Monthly subscription for streaming music? Sure. Unlimited gym access? Of course. Favorite Netflix shows? Yep. But hepatitis C treatment by subscription?
In the state of Louisiana, officials recently released a solicitation seeking a fixed price for an “unrestricted supply” of the direct-acting antivirals that can cure hepatitis C. A subscription, if you will. Having spent $35 million last year to treat fewer than 1,200 patients, the state is taking a new approach.
The proposed subscription would allow Louisiana to cap spending on the drugs. It would also incentivize the winning bidder to treat as many patients as possible, according to the state. Meanwhile, Louisiana officials have their own treatment goal: Cure 10,000 people by 2020. That’s almost a quarter of the 39,000 people with hepatitis C covered by Medicaid or in Louisiana state prisons.
And Louisiana’s idea may be catching on. Washington state followed up with a Netflix-style subscription solicitation of its own this month.
While these states deserve credit for proposing a novel payment model, a few questions remain:
- Which patients will receive treatment first? Many state Medicaid programs, including Louisiana, have a record of imposing restrictive criteria to keep patients from direct-acting antivirals. Louisiana previously earned an “F” because it required patients to demonstrate advanced liver damage and meet sobriety requirements. It also limited which specialists could prescribe the medicine.
- What’s the plan to expand provider capacity? Treating thousands more patients will require additional doctors. And don’t forget additional clinical staff to draw labs and complete patient follow up. While the solicitation notes the state wants to train primary care providers to diagnose and treat hepatitis C, it’s been mum on the plans for such an expansion.
- What about treatment choice?
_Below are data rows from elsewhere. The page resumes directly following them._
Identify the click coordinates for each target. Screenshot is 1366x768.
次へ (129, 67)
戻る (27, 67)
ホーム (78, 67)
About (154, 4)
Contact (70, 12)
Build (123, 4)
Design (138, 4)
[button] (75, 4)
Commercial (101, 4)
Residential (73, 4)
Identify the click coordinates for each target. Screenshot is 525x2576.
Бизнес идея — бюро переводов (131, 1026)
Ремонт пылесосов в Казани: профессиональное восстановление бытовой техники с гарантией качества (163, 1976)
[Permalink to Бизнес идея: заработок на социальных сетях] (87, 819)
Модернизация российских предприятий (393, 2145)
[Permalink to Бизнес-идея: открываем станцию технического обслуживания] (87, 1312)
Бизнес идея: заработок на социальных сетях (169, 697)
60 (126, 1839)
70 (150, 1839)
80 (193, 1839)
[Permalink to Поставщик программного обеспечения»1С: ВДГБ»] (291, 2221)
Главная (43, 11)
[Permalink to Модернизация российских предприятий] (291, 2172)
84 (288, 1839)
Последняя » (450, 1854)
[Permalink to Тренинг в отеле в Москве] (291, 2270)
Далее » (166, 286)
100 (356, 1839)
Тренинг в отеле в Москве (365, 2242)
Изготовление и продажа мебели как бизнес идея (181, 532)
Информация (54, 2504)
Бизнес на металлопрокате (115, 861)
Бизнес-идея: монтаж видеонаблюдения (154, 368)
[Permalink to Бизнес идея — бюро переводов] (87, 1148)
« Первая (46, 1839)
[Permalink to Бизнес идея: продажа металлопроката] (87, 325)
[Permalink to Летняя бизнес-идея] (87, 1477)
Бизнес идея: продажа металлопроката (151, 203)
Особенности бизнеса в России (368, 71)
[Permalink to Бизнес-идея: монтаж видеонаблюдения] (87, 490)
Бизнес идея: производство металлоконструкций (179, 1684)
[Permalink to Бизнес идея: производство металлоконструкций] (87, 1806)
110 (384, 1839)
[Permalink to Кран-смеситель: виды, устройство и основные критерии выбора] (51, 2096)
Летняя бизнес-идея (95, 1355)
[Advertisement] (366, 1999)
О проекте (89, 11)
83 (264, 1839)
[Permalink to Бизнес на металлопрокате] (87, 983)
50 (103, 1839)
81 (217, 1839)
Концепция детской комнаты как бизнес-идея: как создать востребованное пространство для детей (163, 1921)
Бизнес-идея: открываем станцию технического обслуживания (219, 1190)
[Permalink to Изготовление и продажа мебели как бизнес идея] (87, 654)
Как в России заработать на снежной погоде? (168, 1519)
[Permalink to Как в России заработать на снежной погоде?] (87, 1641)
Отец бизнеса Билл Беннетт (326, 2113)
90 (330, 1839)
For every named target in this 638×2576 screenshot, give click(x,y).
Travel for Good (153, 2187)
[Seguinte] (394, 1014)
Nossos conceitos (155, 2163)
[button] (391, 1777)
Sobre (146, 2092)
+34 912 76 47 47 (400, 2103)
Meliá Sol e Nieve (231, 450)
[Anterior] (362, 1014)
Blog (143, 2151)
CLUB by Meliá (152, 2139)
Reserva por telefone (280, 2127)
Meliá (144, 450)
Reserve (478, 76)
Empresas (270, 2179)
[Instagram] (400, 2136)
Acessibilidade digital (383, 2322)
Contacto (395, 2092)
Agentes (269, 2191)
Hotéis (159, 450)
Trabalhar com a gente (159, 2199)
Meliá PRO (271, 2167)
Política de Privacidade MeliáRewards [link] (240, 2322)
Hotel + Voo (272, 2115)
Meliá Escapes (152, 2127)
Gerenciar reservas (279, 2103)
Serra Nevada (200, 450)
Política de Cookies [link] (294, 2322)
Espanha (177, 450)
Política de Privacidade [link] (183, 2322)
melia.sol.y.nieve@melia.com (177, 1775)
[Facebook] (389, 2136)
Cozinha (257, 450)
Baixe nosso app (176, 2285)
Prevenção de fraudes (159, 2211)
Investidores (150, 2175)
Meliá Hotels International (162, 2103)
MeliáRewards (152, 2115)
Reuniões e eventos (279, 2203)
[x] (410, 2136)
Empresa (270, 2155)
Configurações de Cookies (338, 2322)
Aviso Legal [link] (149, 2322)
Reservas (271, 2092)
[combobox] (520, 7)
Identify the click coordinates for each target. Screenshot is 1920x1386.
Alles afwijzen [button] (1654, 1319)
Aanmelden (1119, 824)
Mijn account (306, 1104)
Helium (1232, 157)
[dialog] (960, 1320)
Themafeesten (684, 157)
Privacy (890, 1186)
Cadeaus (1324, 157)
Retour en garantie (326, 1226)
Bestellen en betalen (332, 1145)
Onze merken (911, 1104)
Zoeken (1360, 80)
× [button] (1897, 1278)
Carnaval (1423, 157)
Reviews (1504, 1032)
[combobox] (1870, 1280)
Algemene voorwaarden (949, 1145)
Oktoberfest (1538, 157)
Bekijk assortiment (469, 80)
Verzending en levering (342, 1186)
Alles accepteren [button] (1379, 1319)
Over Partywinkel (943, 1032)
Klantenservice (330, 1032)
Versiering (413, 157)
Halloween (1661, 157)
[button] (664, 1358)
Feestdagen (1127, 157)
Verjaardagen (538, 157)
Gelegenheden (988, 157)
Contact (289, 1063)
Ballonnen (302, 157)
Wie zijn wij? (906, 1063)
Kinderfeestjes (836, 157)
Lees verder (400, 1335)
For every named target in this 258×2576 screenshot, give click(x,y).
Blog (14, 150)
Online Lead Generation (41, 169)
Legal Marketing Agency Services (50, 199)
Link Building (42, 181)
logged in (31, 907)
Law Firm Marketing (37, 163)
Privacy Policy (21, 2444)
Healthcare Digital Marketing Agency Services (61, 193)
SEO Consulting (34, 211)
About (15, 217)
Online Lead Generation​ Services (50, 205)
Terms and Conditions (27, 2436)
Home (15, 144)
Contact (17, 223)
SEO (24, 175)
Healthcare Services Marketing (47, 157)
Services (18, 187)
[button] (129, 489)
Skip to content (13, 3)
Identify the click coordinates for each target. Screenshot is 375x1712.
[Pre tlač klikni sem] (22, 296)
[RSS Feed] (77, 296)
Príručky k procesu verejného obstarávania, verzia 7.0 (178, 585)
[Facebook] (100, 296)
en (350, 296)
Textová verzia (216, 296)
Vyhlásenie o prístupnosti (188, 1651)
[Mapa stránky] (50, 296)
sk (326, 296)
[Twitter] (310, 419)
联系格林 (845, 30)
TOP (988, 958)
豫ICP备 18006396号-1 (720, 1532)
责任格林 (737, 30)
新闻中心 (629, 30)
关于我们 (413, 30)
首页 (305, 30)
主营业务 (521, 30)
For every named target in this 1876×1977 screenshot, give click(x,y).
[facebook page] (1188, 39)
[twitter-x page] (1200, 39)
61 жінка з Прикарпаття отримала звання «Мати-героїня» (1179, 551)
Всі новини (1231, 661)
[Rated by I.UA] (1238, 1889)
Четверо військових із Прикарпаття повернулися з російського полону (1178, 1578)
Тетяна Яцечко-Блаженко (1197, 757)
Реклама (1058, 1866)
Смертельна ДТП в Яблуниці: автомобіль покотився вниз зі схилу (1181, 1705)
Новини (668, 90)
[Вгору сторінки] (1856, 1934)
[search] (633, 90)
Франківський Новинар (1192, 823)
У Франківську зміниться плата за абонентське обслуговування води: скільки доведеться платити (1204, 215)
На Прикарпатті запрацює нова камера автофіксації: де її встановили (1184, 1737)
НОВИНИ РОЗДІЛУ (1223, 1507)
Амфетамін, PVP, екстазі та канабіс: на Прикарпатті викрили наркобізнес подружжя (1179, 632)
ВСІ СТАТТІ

Several different hepatitis C cures exist, and they vary in which patient genotypes they treat and what side effects they may present. Some are used in combination with other therapies. It’s unclear how many contracts the states plan to award, but the possibility of having a single provider raises concerns. That could mean fewer choices for patients and less decision-making power for physicians. While widespread treatment is critical, decisions among medicines belong with a physician and his or her patient, not the state.
Finding viable answers to these questions could free Louisiana, Washington and perhaps other states to follow through with their innovative plan.
In an age where subscriptions serve everyday needs from grocery delivery to online news access, patients and policymakers alike are eager to see it serve a deeper purpose: curative treatment for a chronic and deadly disease that continues to threaten public health.